You may well have heard about the Queen's recent visit to the show. To have an unofficial visit like that was extraordinary. We knew on the day that she would be coming but the audience did not of course and it wasn't until the end of the first half that many of them twigged who exactly it was sitting in row K next to someone who looked remarkably like Prince Philip. I happened to be playing Captain Stewart that night which meant that I finished the first half mounted on horseback, sword in hand, charging right at her. Now that doesn't happen every day. Her daughter Princess Anne has already been to see the show and we have since been visited by Prince William so if The Prince Of Wales is reading, we just need you for a Royal Flush. This has helped to increase interest in the show even further of course and that is why the run has recently been extended into 2011. I mentioned the lack of celebrities on stage; the fact is that the celebrities tend to be in the audience and we have a list on the wall of some of the famous faces to have been spotted. A list like that often has some comedy amendments made to it, ridiculously famous people who haven't really seen the show, but recently it's been difficult to know for sure which is which. Just last week we were visited by Morgan Freeman no less and last night we had a visit which turned one of the long standing jokes amongst actors all over the country into reality. Many times on a show it has been joked amongst a cast that 'Spielberg is in tonight.' Well, last night he was. I know. Ridiculous. And do you want to know the punchline? I'm away on holiday this week. My moment with Spielberg will have to wait (He's here as part of preparations for his film version of War Horse).

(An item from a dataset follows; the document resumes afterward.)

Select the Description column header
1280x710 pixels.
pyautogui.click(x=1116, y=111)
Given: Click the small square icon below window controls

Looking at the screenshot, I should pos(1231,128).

So, a show that keeps packing audiences in, celebrities and all, for the foreseeable future, a show that keeps everyone honest and doing something a little different every night, a show that manages to make audiences laugh, cry, gasp and applaud; that's the kind of show you always dream being a part of, so I'm a very lucky chap, no doubt about it, and very pleased to be remaining with the company as the show extends its run. I hope this has given you an idea of what it's like to be a part of it but please feel free to ask any questions you want in the comment section below. I'm off now to find out Morgan Freeman's number. He needs to explain to Spielberg what, or rather who, was missing from the show last night.